Although they cut a bloody swath, most of the robbery gangs were quickly apprehended by the NYPD and their members executed or imprisoned for long terms. The department's Gunman's Squad, 60 officers whose equipment included six heavily armored motorcycles, were given the mission of "driving criminals, gangsters and disorderly characters from the streets." Law and order came at a heavy price, however. There were 26 officers shot in 1926, eight of whom died from their wounds. In all. 57 New York City police officers were killed in line of duty in the 1920s, the largest number of police casualties in any decade.
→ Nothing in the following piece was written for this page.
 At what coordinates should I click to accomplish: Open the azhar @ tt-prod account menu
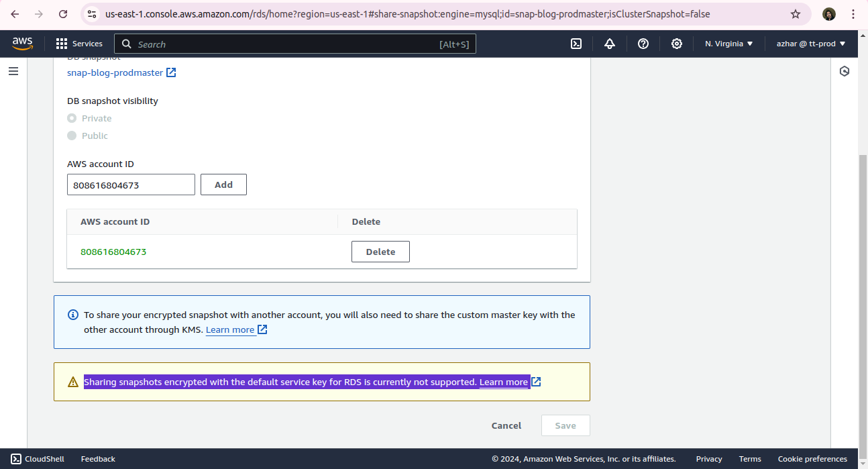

The NYPD was probably strengthened by the Great Depression because the tough job market brought people into policing who might otherwise have sought work elsewhere. More than half the Police Academy class of 1941 were college graduates, for instance, and many leaders of the department in the 1950s and 1960s came from this group. In World War 11, the department helped prepare the city's civil defense, organizing some 240,000 air wardens, including 28,000 people to manually turn off street lights in the event of an air raid. By 1945, about 1,000 members of the department were serving with the military overseas. The NYPD raised $16 million for the war effort and is credited with the purchase of 80 fighter planes.
The postwar years marked the emergence of the modern NYPD, with its familiar two-tone radio cars responding to emergency calls. All patrol cars had two-way radios by 1950. That year also saw the establishment of the first minimum education requirements and a maximum retirement age. The next 30 years would bring increasing professionalism to policing and the department, including rising educational and physical standards, clearer accountability in the chain of command, police officers and commanders earning college and graduate degrees, and a willingness to study other police departments and organizations to improve management.
A Police Academy graduating class in the early 1960s reflects the
increasing diversity of the NYPD.
The 1960s and 1970s were times of great change and even turmoil in New York City and its police department. Severe rioting in 1964 and again in 1968 tested the department's capacity to defuse and control explosive situations. Increasing inner city poverty, growing drug use and rising youth crime posed a longer-term challenge. Between 1965 and 1971, reported crime rates rose by 91 percent, and radio runs by the Police Department were up by two-thirds. The 911 system was in place by 1969, allowing a quicker response to emergency calls. Special homicide, robbery and burglary squads were established in the Detective Bureau to deal with the exploding crime problems. The Organized Crime Control Bureau was founded in 1971 to investigate narcotics crimes and eventually assumed the responsibility for public morals and auto crime.
The department was becoming a much more diverse organization in these years as growing numbers of African-Americans, Hispanics, Asians and women of all races chose police careers. In 1975, however, the city's fiscal crisis brought layoffs of police officers and civilians alike. By 1982, the department's uniformed strength had fallen to 23,900 from a peak of more than 30,000 seven years before. The rebuilding began in the 1980s together with the department's first extensive experiments with community policing. Today, the NYPD has regained its strength and embarked on reengineering and strategic policing initiatives designed for the 21st Century.